» Exercise aim
Starting with the line containing "Where should I" and going on through the end of the records, write those lines out again, replacing "Cheese Fries" with "Onion Rings" and leaving everything else unchanged.

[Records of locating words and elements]
= = = = =

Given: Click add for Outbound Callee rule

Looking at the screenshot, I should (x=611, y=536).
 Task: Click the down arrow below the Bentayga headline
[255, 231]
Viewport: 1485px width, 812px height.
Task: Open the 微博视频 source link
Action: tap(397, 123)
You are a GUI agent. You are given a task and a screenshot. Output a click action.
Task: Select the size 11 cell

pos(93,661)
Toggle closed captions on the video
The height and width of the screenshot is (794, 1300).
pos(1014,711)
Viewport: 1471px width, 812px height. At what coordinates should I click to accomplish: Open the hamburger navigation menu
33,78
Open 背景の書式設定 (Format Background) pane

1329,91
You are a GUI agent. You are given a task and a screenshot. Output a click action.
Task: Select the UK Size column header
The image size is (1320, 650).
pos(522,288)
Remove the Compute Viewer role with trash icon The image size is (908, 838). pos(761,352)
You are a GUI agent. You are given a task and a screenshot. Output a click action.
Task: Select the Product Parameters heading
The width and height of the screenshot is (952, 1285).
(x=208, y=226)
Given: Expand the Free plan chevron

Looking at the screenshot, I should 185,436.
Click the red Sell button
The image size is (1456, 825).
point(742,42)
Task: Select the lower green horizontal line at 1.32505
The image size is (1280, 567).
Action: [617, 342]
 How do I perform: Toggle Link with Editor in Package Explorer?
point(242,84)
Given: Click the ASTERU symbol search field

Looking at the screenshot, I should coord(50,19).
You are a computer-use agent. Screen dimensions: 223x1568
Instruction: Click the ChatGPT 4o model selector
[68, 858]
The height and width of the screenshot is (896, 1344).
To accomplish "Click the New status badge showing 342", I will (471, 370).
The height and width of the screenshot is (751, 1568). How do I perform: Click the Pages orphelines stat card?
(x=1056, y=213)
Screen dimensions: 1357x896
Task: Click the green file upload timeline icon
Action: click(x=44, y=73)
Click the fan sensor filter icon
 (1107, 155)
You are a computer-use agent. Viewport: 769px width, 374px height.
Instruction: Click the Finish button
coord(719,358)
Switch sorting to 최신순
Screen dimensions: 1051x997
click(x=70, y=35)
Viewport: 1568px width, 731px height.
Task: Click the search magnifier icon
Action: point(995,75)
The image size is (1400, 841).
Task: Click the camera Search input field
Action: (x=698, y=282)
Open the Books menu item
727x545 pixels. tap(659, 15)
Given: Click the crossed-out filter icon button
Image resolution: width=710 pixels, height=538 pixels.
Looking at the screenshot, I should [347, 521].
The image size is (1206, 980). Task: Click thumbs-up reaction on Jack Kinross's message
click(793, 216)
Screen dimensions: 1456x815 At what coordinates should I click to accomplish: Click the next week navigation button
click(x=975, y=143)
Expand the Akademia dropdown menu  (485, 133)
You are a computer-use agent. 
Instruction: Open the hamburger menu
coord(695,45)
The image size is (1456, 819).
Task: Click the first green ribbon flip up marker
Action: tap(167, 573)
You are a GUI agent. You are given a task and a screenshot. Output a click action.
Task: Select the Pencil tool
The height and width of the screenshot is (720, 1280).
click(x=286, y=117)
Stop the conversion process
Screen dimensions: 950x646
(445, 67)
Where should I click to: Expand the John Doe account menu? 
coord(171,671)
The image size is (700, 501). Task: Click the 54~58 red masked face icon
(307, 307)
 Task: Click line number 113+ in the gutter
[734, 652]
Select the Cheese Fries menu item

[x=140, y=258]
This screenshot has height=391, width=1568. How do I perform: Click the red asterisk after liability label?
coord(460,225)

= = = = =

» Response to this task
Where should I click to: Expand the John Doe account menu? 
coord(171,671)
The image size is (700, 501). Task: Click the 54~58 red masked face icon
(307, 307)
 Task: Click line number 113+ in the gutter
[734, 652]
Select the Onion Rings menu item

[x=140, y=258]
This screenshot has height=391, width=1568. How do I perform: Click the red asterisk after liability label?
coord(460,225)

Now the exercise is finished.